Several limitations of this study should be acknowledged. First, we only evaluated the attainment of lateral grip by passive tenodesis effect, and therefore, we did not know how this grip function would be translated into functional use of the hands [18, 19]. There are further variables that could influence functional use of the hand, including sensory function of the hands [20], muscle strength [21,22,23], types of grasp other than tenodesis lateral prehension [23, 24], and functional training [25]. In the future, longitudinal studies should investigate the effectiveness of splinting regimens on the functional use of hands in individuals with SCI. Second, only individuals with tetraplegia with complete paralysis in their fingers and thumb were analyzed in this study. However, in actual clinical situations, the majority of individuals with SCI would have partially preserved intrinsic or extrinsic hand muscle power. The suggestions obtained from this study should be tailored and individualized according to the residual motor function and individual characteristics of the person. Third, participants in this study were recruited using a leaflet distributed in community-based facilities rather than, for example, enrolling a consecutive series of patients admitted to a hospital.

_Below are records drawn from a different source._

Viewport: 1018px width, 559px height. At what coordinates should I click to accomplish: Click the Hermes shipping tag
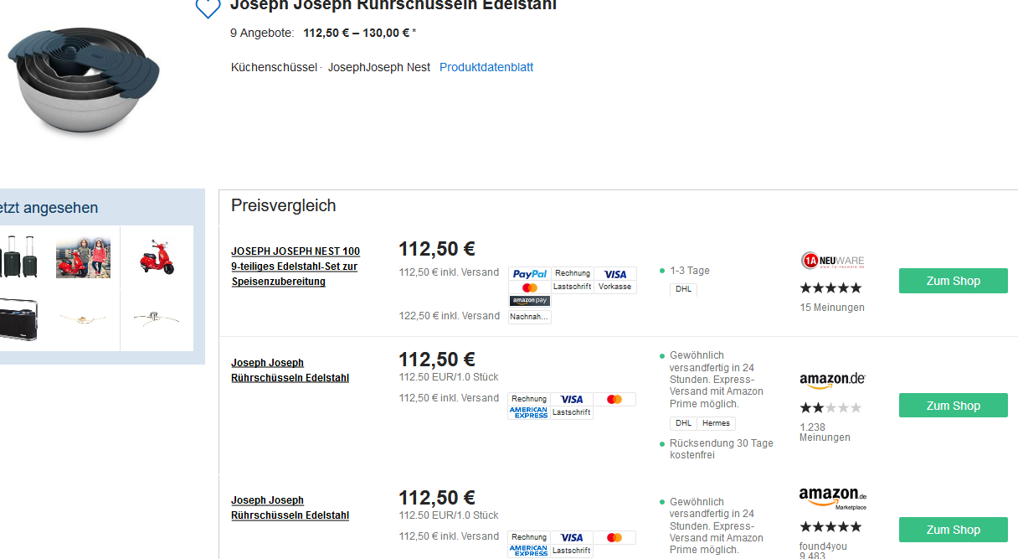(x=716, y=423)
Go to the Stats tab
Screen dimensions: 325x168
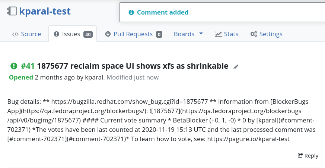tap(226, 34)
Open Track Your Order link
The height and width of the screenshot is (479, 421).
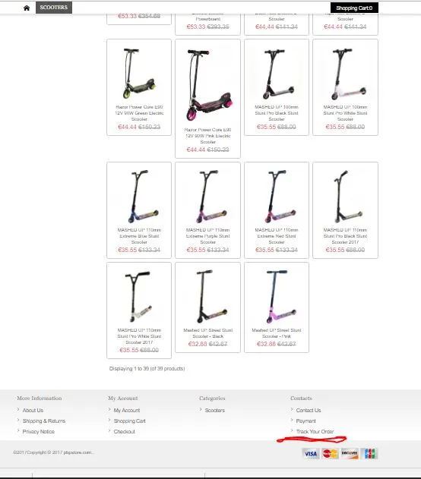[x=315, y=432]
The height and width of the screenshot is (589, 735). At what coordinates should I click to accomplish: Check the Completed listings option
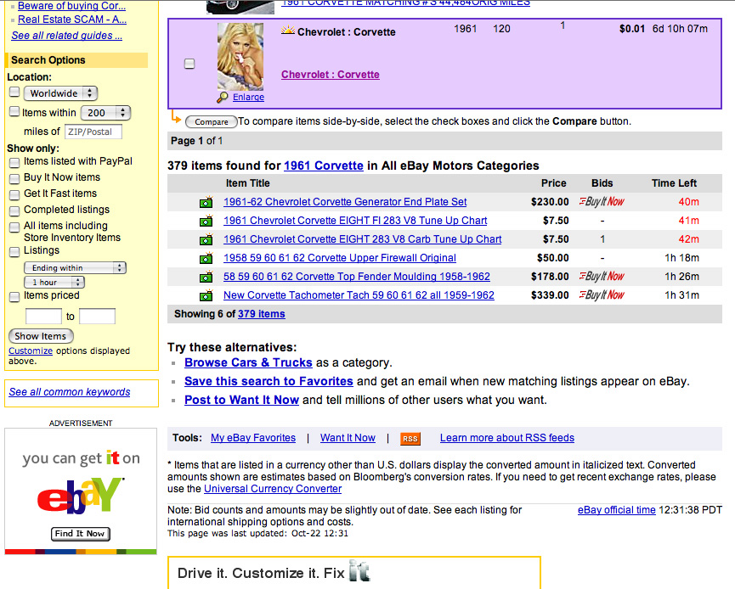point(14,210)
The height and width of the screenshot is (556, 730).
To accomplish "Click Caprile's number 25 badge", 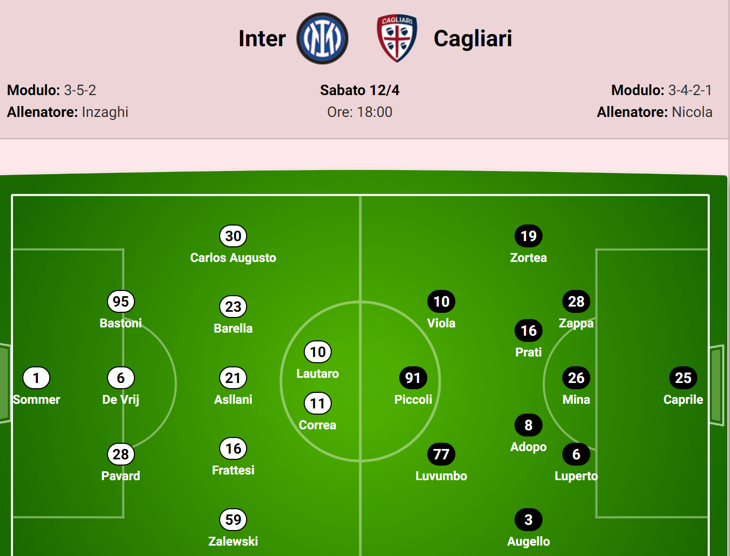I will click(x=683, y=378).
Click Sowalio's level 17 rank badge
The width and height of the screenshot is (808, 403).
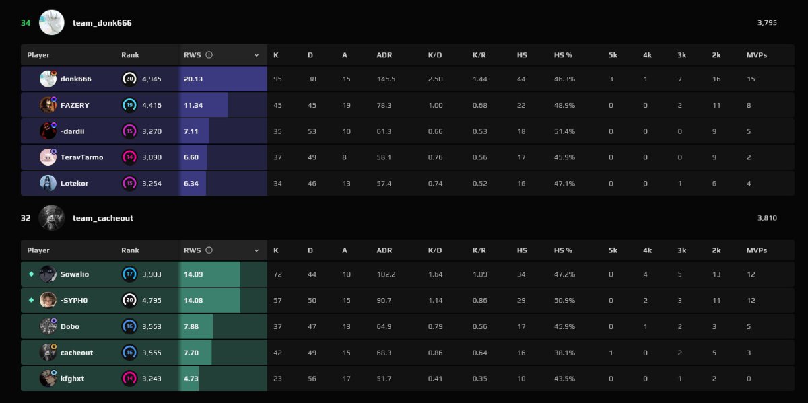coord(129,274)
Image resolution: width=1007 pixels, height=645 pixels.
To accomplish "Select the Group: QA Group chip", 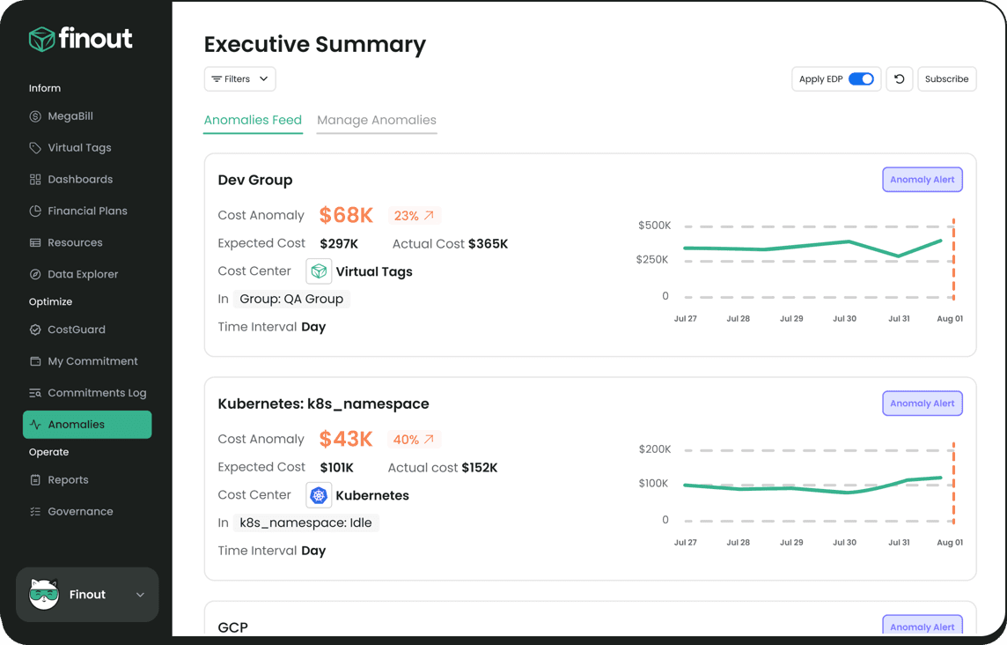I will pyautogui.click(x=291, y=299).
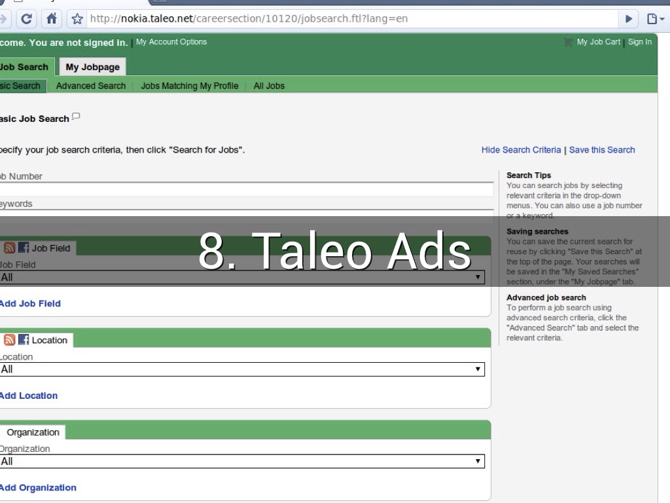
Task: Click the speech bubble icon beside Basic Job Search
Action: [x=76, y=117]
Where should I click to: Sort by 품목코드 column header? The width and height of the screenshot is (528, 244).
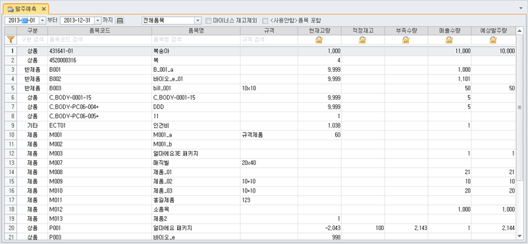coord(99,31)
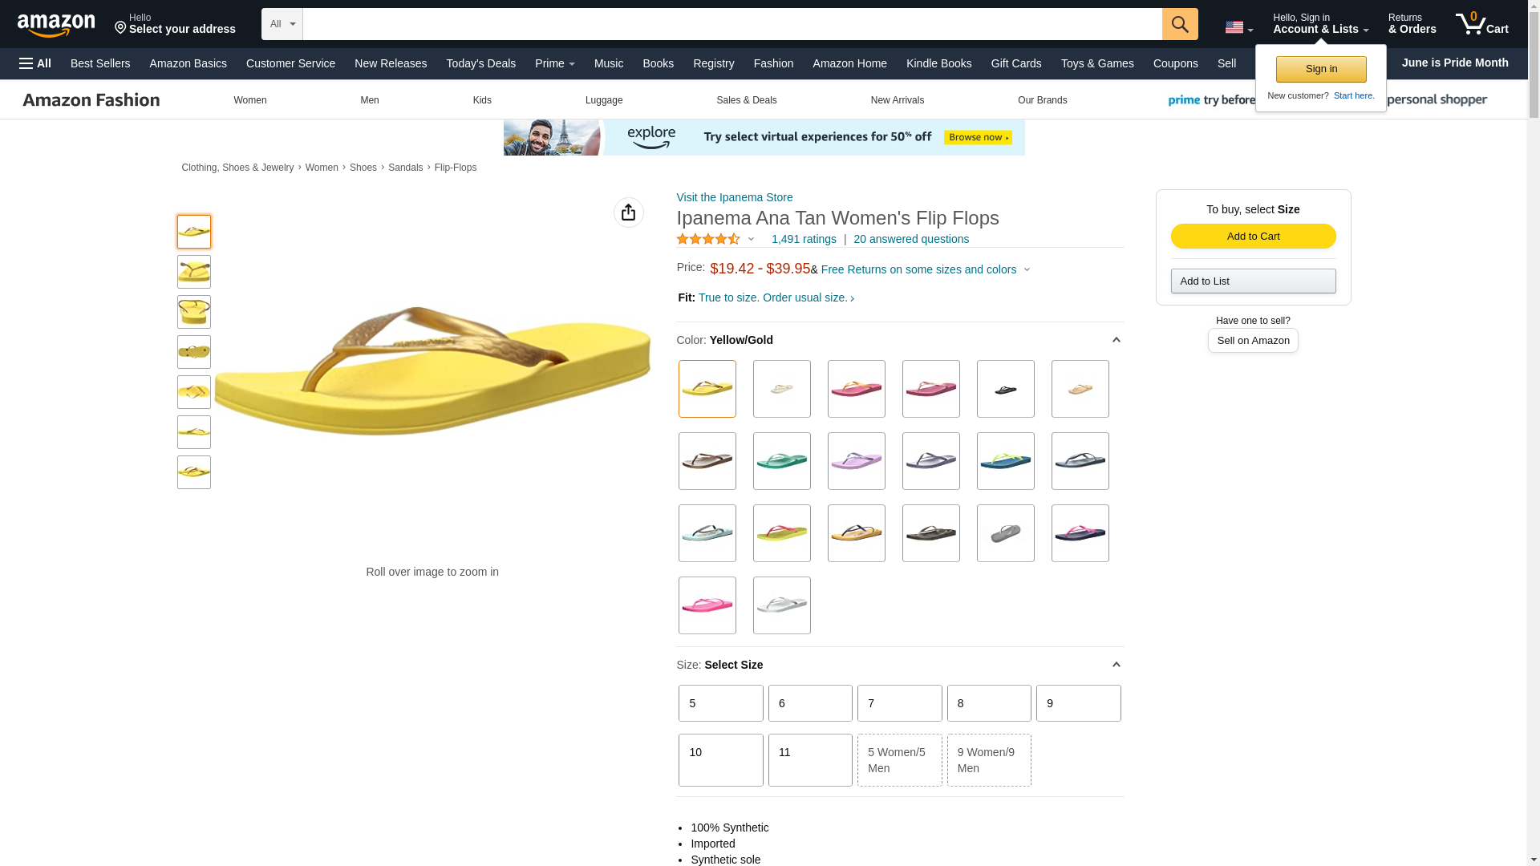Viewport: 1540px width, 866px height.
Task: Open the star rating popover
Action: pos(715,239)
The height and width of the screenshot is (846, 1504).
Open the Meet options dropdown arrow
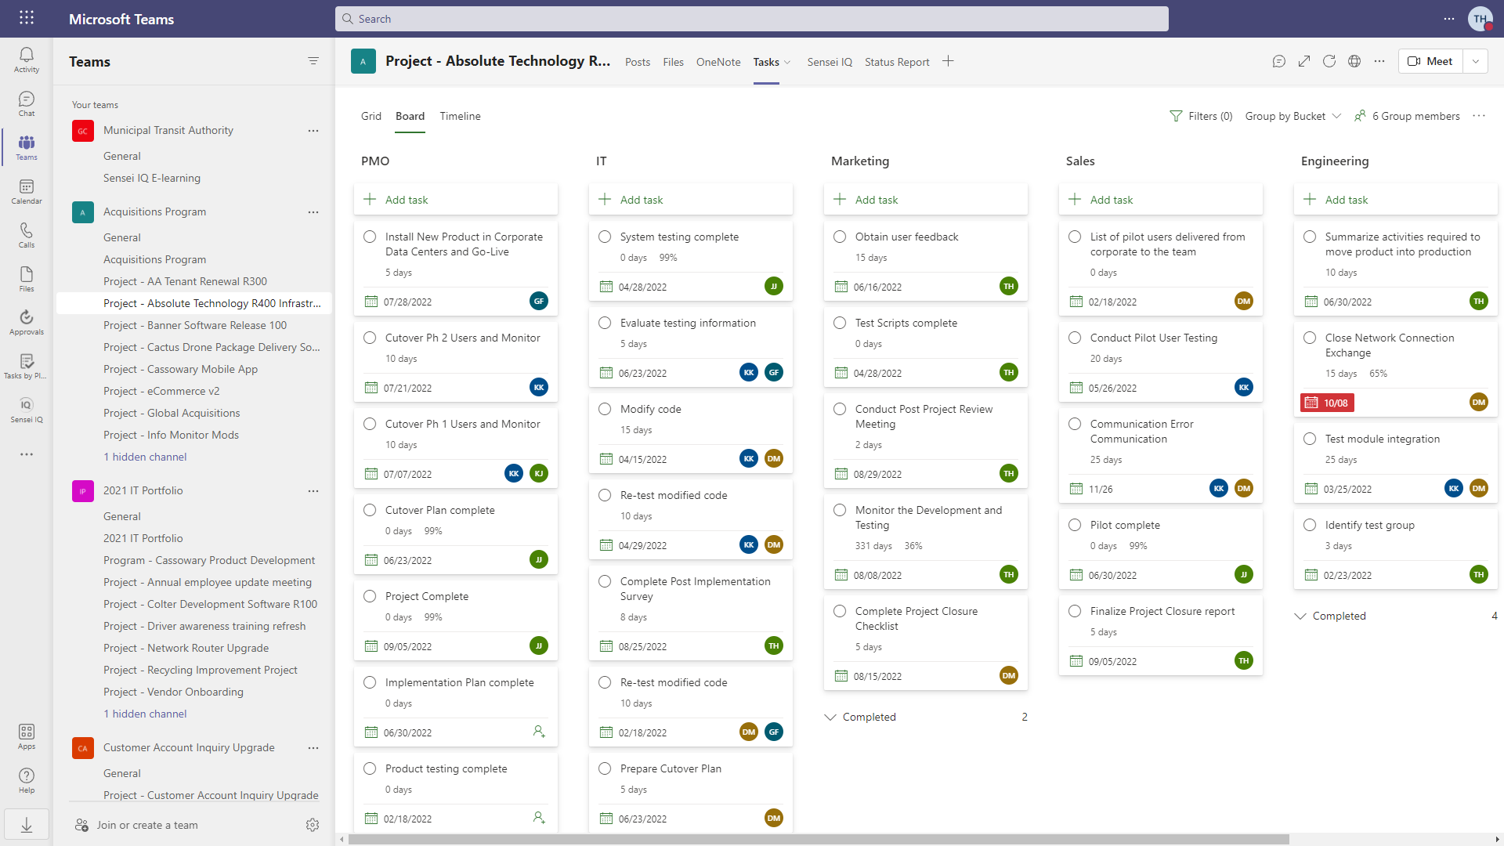(1476, 61)
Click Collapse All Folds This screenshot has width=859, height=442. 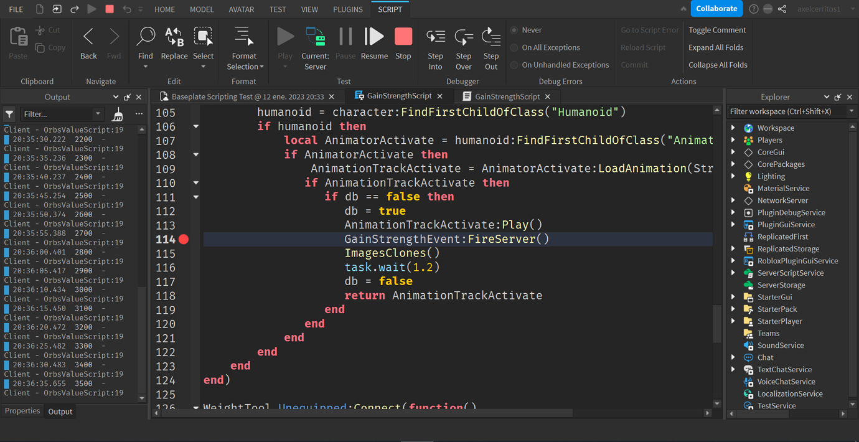point(717,65)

Therefore, there might be a selection bias of recruiting more motivated and active individuals with SCI, which could affect the results of this study. Fourth, in this study, one minute was allowed for the completion of the key task, which was shorter than 75 s in GRASSP version 1.0 instruction. This deviation from the standardized administration of the test could affect the results of this study, underestimating the capacity of the participants.

Conclusions

The passive tenodesis lateral grip can be achieved in a large number of hands without splint application after SCI, but its use in the key task of the GRASSP is limited. Maintaining the second MP joint angle in a flexed posture when the wrist is extended using a splint and strengthening the wrist extensor muscles could have functional implications to enhance the effectiveness of passive tenodesis grip in individuals with SCI with preserved wrist extensor but paralyzed fingers and thumbs.